C'est la conclusion légale au cœur d'une affaire qui refait surface chaque été.

 

Pourquoi les propriétaires de piscines s'opposent-ils à l'entrée des travailleurs étrangers, et quel rôle jouent les organisations de droits humains pour aborder cette question ?

 

L'expert juridique et professeur d'université Fadi Hashem explique que « le principe général en droit libanais est la non-discrimination. L'article 7 de la Constitution stipule que tous les Libanais sont égaux devant la loi sans discrimination, tandis que le préambule de la Constitution affirme l'engagement du Liban envers la Déclaration universelle des droits de l'homme et les traités internationaux.»

Comportement raciste

Étant donné la clarté de la loi, Hashem affirme que « empêcher un travailleur étranger d'entrer en raison de sa couleur de peau, de sa nationalité ou de son statut professionnel constitue un comportement discriminatoire et raciste, en particulier alors que le Liban est lié internationalement par des accords interdisant la discrimination raciale.»

 

 

Alors, les propriétaires de piscines peuvent-ils être tenus pour responsables ?

Il explique : « Lorsqu'ils cherchent à justifier de telles interdictions, les propriétaires de piscines ne s'appuient généralement sur aucune loi, mais plutôt sur l'argument que la piscine est une propriété privée ou sur les règlements intérieurs du complexe. Cependant, cette justification est faible à la fois légalement et éthiquement, car une piscine privée ouverte aux clients en échange d'un droit d'entrée n'est pas un espace domestique privé, mais un établissement tourné vers le public qui fournit un service. »

 

Par conséquent, Hashem soutient que la propriété privée ne peut pas être utilisée comme licence pour la discrimination. « Un propriétaire de piscine peut imposer des conditions générales et légitimes, telles que l'exigence d'un droit d'entrée, le respect des règles de sécurité publique, de maillots de bain appropriés ou le respect de l'ordre public. Cependant, exclure un groupe particulier parce que ses membres sont étrangers, noirs ou employés comme travailleurs domestiques constitue une discrimination raciale. »

Plaintes légales

Auparavant, le ministère du Tourisme a publié une circulaire interdisant la discrimination dans les piscines et installations touristiques, suite à des campagnes qui ont documenté l'exclusion des travailleurs migrants de l'entrée. En conséquence, des plaintes peuvent être déposées auprès du ministère du Tourisme contre toute piscine pratiquant de telles discriminations.

 

Mais des plaintes légales ou des poursuites ont-elles été déposées par des travailleurs dans de tels cas ?
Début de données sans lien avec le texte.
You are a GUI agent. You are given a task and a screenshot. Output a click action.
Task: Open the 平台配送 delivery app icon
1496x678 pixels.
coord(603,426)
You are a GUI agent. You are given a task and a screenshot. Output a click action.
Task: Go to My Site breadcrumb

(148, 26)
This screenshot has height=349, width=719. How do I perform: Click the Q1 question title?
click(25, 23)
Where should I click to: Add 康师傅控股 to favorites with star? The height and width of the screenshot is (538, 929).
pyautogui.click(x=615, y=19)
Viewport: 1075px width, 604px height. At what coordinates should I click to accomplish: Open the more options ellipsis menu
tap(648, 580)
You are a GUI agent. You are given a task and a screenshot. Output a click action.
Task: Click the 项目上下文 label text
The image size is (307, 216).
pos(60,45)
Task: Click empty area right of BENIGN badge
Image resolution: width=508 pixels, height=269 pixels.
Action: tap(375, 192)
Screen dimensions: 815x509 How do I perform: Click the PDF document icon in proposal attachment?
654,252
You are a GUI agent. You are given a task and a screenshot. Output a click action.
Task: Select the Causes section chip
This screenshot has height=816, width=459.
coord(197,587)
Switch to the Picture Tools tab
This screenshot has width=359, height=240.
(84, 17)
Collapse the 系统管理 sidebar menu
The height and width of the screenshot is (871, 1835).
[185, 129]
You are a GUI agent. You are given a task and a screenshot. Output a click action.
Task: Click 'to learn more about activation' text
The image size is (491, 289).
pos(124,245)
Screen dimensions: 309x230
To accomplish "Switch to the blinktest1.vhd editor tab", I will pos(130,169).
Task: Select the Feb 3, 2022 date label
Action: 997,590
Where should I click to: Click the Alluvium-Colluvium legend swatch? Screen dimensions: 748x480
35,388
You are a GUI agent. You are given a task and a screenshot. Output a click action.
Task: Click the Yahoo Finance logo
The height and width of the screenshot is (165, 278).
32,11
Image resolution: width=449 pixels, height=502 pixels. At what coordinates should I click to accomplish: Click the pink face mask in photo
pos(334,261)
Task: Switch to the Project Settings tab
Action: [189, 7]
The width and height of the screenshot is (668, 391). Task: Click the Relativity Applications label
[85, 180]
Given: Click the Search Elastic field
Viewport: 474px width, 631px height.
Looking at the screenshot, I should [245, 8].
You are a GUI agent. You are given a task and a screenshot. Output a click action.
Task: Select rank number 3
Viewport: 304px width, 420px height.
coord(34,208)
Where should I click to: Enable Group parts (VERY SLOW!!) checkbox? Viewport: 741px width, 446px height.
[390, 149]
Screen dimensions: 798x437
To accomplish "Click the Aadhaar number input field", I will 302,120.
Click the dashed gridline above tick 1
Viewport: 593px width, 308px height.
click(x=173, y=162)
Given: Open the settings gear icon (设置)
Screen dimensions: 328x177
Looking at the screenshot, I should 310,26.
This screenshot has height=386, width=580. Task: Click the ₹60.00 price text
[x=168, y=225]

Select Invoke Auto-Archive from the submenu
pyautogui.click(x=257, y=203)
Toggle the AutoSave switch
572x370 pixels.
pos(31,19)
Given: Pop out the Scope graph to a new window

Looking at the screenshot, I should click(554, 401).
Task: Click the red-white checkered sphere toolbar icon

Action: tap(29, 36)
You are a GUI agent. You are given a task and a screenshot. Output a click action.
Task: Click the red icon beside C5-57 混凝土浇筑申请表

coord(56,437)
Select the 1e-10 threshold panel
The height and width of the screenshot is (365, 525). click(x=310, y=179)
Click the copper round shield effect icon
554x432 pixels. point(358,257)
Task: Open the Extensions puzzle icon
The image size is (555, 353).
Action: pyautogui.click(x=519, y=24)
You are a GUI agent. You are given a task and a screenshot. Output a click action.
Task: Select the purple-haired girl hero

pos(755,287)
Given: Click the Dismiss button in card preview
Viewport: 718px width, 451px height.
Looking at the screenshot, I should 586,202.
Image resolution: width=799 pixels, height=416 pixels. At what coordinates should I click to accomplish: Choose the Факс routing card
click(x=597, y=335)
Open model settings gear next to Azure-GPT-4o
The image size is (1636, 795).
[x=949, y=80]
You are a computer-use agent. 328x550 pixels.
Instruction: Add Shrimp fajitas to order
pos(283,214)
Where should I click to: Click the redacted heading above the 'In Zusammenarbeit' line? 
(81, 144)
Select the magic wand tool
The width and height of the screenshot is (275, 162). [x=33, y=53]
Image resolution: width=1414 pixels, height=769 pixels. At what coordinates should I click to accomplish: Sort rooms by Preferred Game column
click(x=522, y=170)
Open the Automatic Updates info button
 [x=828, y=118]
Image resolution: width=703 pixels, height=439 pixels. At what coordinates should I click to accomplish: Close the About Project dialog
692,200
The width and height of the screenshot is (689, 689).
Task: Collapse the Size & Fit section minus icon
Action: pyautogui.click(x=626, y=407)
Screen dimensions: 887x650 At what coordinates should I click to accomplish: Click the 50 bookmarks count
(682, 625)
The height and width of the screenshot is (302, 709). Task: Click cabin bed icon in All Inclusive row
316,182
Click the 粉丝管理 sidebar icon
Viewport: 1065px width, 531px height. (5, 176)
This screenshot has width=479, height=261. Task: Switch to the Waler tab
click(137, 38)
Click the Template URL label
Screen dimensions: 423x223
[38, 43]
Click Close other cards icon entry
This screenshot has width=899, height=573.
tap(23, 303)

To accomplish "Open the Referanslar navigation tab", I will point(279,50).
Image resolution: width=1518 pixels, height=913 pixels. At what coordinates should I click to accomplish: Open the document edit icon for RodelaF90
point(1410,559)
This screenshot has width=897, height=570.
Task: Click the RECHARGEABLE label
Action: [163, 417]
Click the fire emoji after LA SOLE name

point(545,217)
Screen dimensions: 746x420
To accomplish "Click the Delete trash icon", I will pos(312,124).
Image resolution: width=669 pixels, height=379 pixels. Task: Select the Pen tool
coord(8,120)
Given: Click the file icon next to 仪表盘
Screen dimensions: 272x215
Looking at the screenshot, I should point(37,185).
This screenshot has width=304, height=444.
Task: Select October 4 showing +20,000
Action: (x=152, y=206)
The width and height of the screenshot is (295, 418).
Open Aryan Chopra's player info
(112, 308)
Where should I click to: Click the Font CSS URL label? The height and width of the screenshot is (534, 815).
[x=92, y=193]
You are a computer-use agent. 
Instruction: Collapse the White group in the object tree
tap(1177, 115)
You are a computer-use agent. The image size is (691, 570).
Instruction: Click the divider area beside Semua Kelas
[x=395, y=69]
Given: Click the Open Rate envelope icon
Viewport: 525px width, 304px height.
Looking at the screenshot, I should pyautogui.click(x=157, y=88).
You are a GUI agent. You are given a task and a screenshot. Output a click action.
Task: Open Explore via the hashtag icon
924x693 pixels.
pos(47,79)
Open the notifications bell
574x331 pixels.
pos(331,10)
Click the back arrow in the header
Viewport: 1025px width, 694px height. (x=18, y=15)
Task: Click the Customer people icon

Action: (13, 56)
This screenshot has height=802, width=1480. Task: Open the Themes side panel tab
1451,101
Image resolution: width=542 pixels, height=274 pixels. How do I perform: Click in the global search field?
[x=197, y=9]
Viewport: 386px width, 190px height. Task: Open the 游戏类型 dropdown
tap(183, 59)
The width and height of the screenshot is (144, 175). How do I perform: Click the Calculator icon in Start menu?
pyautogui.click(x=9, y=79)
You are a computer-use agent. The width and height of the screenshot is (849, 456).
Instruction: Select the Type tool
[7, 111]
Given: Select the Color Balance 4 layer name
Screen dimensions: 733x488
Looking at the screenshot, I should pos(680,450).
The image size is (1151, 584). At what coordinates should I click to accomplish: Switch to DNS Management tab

Hashem souligne qu'« il y a eu des poursuites et des plaintes, et de nombreux cas ont été documentés par des organisations de droits de l'homme, en particulier à travers des campagnes contre le racisme dans les piscines. Cependant, il n'y a pas beaucoup de précédents juridiques établis dans les tribunaux libanais sur cette question spécifique, car les victimes manquent souvent de moyens, de protection ou de ressources pour engager une action en justice. »

 

 

Il confirme qu'« aucune loi ne permet de telles interdictions. Et lorsqu'elles se produisent sur la base de la couleur de la peau, de la nationalité ou du statut de travailleur domestique, elles ne sont pas des pratiques juridiques neutres mais des actes de discrimination et de racisme.»

 

 

Cette forme de discrimination mobilise depuis longtemps plusieurs organisations de droits humains, y compris le « Mouvement Anti-Racisme », fondé au Liban en 2011 par un groupe de jeunes activistes et de travailleurs migrants.


Le mouvement a travaillé pendant des années sur cette question, surveillant et documentant les cas au fil du temps.

 

La cofondatrice Farah Salka affirme que « les travailleurs migrants, en particulier les femmes originaires de pays africains et asiatiques employées comme travailleuses domestiques sous le régime de parrainage injuste, font face à une discrimination économique, de genre et raciale qui s'étend aux espaces publics et privés tels que les plages et les complexes, et va souvent plus loin, affectant leur vie quotidienne. »

 

 

Elle affirme que « cette exclusion injuste reflète un schéma plus profond, plus large et plus inquiétant de déshumanisation, car les travailleurs migrants au Liban sont souvent identifiés par leur nationalité plutôt que d'être reconnus comme des individus.»